▶
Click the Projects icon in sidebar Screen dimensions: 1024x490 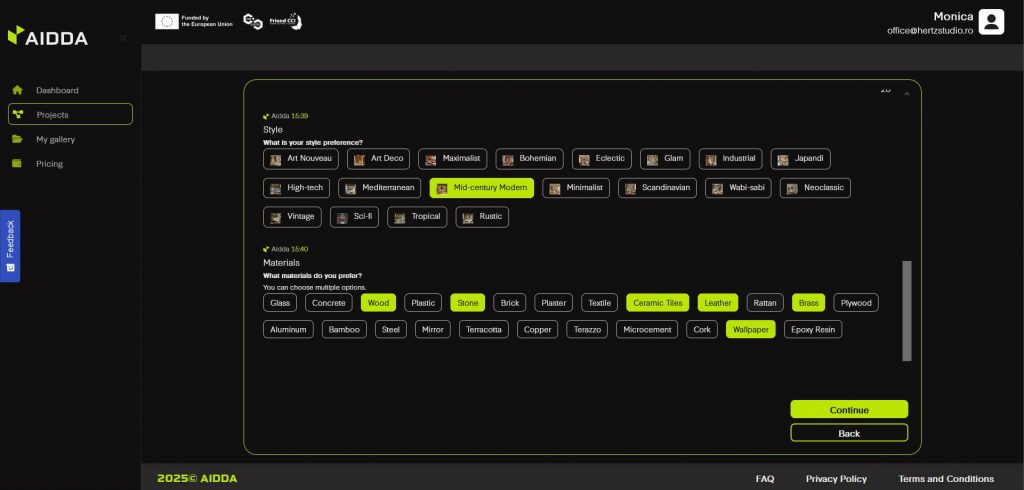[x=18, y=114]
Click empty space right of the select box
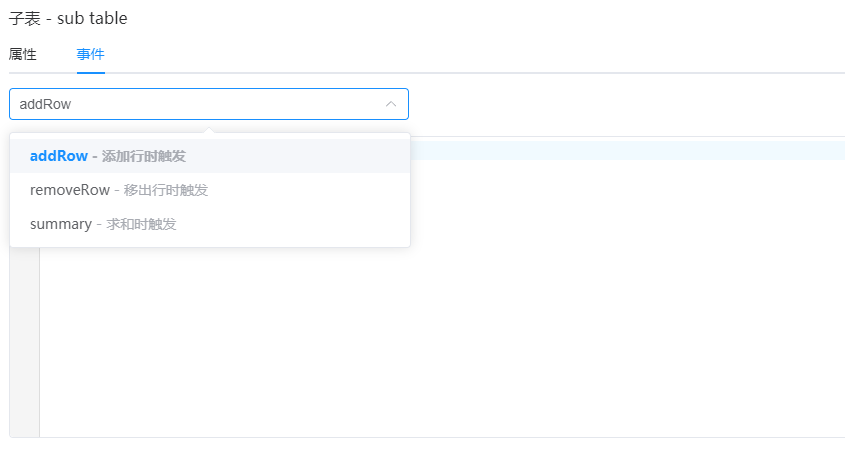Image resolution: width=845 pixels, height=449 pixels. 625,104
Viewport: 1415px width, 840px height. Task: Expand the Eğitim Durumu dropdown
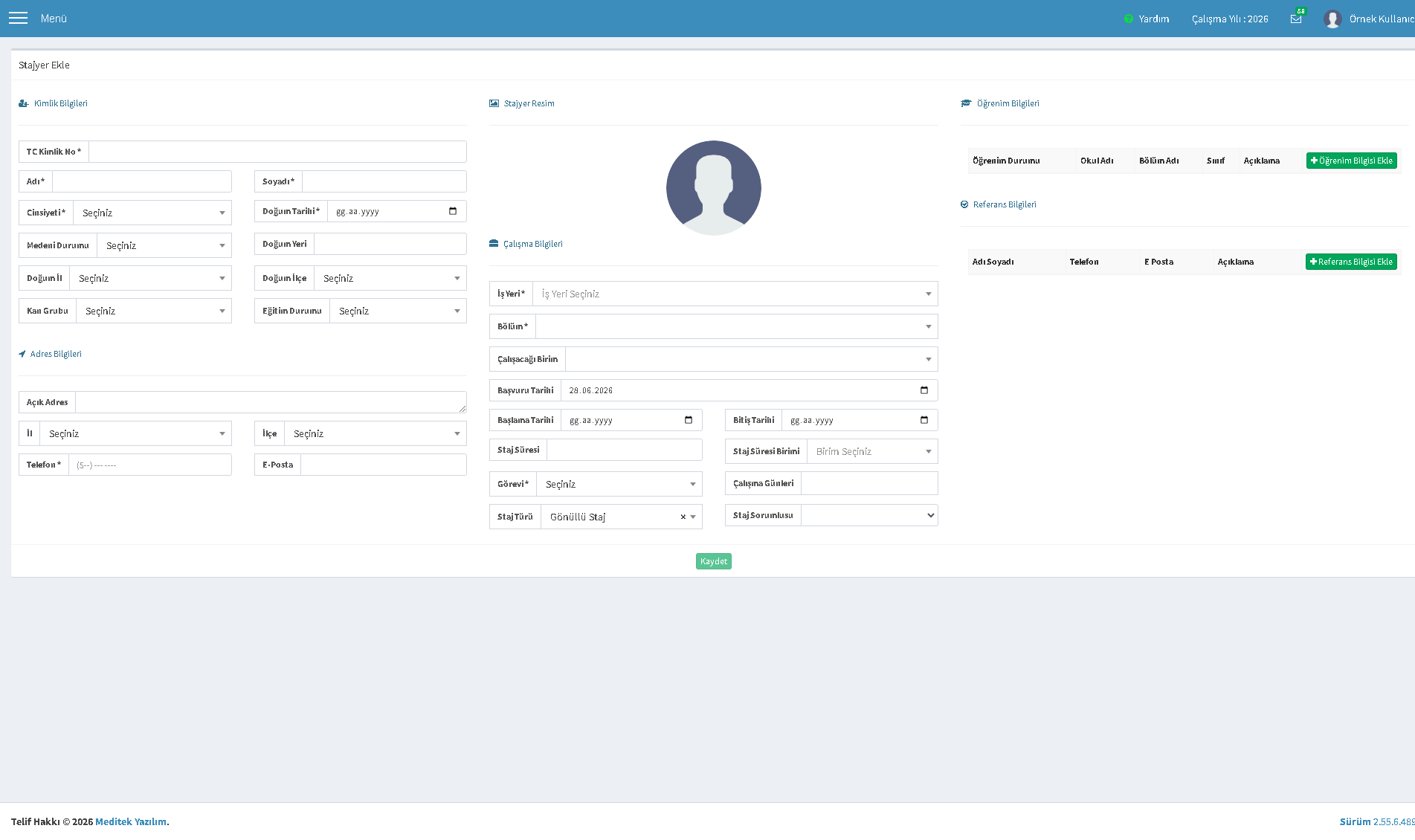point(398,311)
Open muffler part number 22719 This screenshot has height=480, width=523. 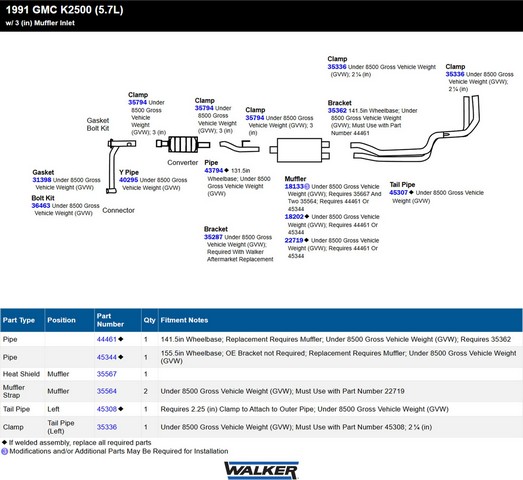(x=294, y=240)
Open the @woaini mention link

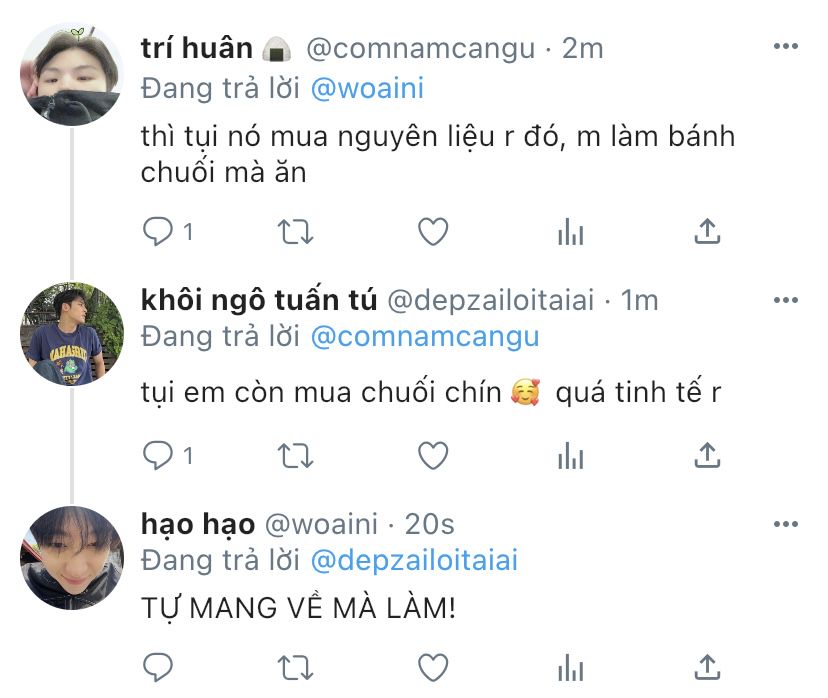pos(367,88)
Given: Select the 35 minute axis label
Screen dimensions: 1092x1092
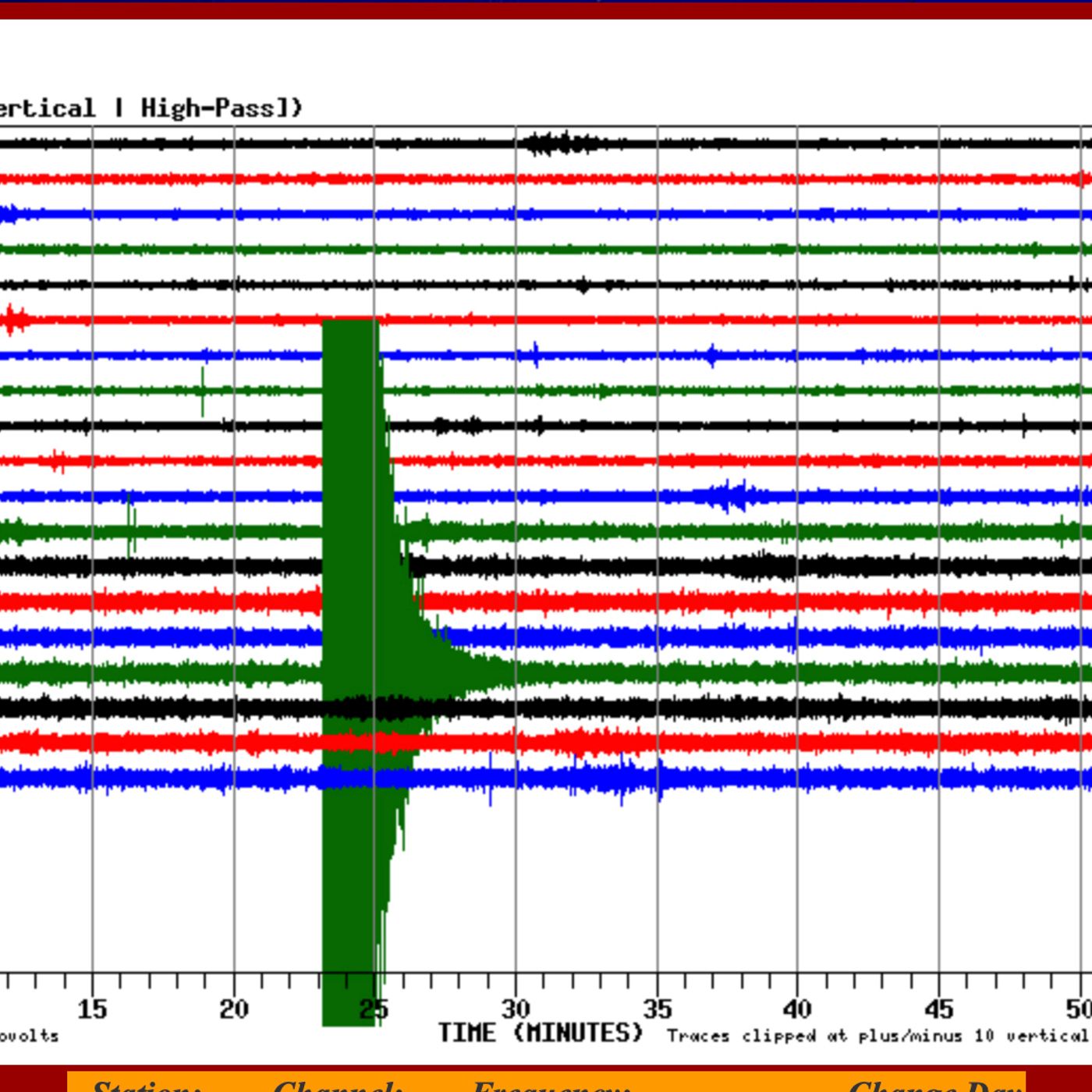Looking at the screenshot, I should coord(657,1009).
◀
Task prompt.
From the line that contains "Given: Select the 35 minute axis label" down to the last line of the material above, every line must be repeated exactly, with pictures removed and both end lines included.

Written answer.
Given: Select the 35 minute axis label
Screen dimensions: 1092x1092
Looking at the screenshot, I should coord(657,1009).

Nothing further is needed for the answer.